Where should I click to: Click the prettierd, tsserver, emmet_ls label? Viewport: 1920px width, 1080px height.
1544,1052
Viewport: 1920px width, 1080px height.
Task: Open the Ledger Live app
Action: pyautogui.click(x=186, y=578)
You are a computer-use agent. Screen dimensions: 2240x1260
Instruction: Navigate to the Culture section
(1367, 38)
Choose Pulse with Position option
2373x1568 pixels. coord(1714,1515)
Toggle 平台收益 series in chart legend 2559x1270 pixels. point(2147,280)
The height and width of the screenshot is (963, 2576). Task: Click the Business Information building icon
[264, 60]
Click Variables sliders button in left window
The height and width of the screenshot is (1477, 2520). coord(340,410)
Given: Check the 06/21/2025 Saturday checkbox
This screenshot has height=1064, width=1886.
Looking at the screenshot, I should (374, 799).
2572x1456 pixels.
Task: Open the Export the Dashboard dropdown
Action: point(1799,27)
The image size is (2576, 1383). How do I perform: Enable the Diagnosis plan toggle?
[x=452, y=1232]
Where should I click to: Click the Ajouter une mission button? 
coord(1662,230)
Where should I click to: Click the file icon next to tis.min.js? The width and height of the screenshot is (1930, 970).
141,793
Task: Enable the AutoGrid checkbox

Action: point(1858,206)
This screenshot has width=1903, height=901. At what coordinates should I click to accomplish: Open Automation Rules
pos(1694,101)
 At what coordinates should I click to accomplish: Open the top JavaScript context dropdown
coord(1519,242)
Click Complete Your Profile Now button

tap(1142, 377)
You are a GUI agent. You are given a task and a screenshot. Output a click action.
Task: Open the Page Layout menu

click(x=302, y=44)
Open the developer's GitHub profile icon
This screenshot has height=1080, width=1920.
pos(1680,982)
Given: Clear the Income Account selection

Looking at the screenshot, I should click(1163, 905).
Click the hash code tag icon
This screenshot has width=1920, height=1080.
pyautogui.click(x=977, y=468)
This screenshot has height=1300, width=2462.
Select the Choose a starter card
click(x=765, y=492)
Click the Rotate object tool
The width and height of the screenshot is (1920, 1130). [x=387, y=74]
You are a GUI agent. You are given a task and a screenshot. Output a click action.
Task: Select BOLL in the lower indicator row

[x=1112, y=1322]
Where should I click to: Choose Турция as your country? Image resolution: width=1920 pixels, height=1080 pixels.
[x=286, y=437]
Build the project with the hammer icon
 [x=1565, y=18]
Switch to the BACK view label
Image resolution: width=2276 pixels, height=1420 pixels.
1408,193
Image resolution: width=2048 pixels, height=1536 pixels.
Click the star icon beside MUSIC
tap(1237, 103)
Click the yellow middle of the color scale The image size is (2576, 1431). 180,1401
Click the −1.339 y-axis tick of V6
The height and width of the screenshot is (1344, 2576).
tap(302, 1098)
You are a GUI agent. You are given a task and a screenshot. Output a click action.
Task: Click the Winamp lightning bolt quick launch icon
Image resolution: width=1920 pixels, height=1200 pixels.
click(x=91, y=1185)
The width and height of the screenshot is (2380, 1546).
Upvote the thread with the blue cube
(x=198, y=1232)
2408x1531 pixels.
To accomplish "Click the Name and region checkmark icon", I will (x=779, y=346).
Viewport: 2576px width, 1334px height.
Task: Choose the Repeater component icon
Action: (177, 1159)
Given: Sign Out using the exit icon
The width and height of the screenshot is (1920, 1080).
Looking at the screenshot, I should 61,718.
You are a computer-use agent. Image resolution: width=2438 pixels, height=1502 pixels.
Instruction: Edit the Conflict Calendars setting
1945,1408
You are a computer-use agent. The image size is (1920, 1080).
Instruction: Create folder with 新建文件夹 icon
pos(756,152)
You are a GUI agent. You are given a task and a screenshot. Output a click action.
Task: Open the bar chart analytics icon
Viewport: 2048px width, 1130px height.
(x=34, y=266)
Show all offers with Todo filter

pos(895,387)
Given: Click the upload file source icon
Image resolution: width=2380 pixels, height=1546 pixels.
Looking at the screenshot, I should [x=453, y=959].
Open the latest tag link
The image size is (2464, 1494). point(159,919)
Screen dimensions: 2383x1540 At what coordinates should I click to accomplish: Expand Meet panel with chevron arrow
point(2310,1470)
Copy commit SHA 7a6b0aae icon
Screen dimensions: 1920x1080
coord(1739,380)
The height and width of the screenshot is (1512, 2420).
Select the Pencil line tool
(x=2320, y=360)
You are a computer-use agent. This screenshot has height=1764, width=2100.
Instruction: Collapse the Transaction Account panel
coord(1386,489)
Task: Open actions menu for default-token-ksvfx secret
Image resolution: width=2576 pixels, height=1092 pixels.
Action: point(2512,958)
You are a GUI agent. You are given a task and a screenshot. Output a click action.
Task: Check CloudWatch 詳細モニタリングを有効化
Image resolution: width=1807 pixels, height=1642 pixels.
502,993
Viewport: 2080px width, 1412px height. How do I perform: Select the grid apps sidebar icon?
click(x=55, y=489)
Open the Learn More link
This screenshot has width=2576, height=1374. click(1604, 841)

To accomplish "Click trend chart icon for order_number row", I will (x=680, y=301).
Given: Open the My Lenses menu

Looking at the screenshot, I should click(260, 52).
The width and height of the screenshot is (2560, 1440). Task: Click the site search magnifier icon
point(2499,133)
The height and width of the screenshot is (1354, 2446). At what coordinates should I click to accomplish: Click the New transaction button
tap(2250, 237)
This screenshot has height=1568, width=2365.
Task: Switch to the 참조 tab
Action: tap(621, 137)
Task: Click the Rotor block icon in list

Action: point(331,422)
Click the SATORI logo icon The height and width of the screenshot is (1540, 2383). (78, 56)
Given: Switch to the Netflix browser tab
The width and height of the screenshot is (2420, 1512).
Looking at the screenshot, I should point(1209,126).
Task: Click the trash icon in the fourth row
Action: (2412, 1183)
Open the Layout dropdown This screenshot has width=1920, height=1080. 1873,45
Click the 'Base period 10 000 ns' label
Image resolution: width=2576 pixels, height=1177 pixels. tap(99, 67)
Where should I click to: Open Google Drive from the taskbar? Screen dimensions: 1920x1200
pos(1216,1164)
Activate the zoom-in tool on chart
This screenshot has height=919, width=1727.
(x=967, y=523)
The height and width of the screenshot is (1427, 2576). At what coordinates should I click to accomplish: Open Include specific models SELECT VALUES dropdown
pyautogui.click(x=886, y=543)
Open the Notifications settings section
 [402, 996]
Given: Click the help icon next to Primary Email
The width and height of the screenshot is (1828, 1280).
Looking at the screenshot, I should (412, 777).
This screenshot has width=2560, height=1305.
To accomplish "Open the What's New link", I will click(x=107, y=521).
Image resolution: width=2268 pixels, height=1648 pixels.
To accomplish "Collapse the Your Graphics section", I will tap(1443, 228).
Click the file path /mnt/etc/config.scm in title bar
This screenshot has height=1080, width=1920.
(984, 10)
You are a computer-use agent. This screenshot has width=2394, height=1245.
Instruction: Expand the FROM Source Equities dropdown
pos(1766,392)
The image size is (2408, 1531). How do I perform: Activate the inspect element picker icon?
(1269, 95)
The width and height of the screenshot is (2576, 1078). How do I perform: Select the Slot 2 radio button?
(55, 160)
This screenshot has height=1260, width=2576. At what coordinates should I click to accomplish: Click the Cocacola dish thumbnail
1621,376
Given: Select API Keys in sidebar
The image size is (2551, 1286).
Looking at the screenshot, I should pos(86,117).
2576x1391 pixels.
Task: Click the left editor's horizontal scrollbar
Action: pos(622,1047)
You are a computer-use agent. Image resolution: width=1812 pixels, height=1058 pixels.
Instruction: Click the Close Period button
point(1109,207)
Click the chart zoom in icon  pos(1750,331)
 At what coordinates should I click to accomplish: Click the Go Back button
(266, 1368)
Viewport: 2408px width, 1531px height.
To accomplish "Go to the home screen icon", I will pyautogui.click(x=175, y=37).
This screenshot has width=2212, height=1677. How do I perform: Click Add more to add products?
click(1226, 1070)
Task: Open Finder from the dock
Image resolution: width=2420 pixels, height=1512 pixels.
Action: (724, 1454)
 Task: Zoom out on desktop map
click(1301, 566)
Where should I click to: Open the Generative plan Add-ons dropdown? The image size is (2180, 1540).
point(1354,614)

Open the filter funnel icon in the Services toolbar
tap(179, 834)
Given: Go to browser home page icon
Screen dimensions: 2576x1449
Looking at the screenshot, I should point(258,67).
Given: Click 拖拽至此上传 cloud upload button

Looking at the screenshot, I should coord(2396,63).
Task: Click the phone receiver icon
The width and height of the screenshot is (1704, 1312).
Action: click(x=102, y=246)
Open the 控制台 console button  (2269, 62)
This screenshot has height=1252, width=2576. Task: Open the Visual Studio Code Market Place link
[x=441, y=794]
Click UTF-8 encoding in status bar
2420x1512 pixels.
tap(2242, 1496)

Problem description:
When a line in the listing above holds the word "home", copy it.

Response for this exercise:
To accomplish "Go to the home screen icon", I will pyautogui.click(x=175, y=37).
Given: Go to browser home page icon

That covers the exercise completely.